Credit: CC0 Public Domain
University of Michigan professor W. Nicholson Price, who also has affiliations with Harvard Law School and the University of Copenhagen Faculty of Law, suggests in a Focus piece published in Science Translational Medicine, that the time has come to set up a way to validate and integrate deep learning medical systems. He claims that the medical community is already facing serious questions of properly implementing the new kind of technology.
Deep learning algorithms are set to make a major impact on the practice of medicine—Price notes that areas such as prognosis, radiology and pathology are already being impacted. Next up will be diagnosis. Deep learning algorithms allow for the swift retrieval and analysis of vast amounts of disparate information and can learn more as they are fed more data. They are expected to revolutionize some areas of medicine, for example, diagnosing very rare diseases, or identifying tumors more quickly than a human ever could.
But deep learning algorithms suffer from a serious problem—they are not transparent. You cannot ask a deep learning algorithm why it flagged a given cell sample as cancerous, because it does not know how it knows. It just does. Before doctors are allowed to diagnose, they require difficult training, and before medicines are prescribed or medical devices are approved, they must go through extensive testing and clinical trials.
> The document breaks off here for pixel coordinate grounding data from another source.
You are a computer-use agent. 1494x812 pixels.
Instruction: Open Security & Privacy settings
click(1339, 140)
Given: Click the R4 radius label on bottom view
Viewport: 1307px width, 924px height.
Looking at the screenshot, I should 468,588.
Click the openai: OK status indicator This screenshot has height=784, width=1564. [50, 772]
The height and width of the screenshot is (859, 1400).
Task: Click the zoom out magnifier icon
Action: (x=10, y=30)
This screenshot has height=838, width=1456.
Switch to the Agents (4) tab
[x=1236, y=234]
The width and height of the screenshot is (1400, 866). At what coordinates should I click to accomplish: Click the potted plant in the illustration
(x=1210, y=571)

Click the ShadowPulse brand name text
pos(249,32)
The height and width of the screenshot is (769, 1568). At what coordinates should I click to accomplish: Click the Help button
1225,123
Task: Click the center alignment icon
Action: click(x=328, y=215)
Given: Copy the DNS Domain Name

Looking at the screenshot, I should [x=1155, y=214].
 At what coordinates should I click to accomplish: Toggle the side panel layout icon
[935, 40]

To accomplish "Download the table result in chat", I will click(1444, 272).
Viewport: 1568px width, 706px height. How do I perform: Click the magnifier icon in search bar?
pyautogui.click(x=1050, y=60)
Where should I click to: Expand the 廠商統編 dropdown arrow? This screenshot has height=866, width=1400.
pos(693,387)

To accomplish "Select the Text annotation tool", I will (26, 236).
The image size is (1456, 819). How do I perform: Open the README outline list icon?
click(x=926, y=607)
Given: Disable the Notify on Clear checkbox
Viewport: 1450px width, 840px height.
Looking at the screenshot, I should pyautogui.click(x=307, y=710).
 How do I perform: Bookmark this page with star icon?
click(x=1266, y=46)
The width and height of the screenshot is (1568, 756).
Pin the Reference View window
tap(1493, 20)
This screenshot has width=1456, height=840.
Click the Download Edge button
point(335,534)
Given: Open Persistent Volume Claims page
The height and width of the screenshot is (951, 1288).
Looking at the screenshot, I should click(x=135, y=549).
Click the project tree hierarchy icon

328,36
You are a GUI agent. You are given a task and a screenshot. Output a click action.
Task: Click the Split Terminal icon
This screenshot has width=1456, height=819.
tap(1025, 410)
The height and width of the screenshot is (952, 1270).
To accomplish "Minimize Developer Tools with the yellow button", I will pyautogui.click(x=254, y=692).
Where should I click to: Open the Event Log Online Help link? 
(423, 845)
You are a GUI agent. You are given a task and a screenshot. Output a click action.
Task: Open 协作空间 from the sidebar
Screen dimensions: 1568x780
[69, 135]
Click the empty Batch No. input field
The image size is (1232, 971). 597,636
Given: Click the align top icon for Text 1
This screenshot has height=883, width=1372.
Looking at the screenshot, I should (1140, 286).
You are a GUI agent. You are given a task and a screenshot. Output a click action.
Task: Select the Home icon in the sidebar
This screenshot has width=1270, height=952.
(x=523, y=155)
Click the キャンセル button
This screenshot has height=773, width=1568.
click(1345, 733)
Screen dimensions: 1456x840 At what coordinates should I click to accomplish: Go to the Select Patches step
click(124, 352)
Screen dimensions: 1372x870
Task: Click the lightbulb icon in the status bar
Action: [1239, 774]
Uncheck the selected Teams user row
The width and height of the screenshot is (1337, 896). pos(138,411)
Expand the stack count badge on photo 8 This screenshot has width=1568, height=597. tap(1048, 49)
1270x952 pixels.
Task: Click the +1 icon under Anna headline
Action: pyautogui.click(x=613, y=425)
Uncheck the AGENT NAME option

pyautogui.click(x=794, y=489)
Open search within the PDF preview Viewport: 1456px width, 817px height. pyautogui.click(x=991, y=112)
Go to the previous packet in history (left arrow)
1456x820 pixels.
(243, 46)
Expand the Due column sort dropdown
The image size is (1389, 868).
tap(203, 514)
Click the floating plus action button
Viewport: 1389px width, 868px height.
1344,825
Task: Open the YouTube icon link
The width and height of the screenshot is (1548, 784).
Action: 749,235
But what about deep learning algorithms? How should they be tested and certified as safe for use with human patients? They could be tested in clinical trials, but what happens when the data or the algorithm is updated? Also, how can such systems be tested in tried and true ways if the means by which they arrive at answers is unknown?
Price claims the main issue is validation, and suggests a three-step process that would allow for the safe integration of deep learning algorithms into modern medical practices. The first involves adopting procedural steps to ensure that medical algorithms are created in ways that will work with previously tested vetting techniques, and that they will be trained on high-quality data. The second involves developing a reliability factor to ensure independent test data is used and results verified. And the third involves developing performance standards that stand up to real-world evidence.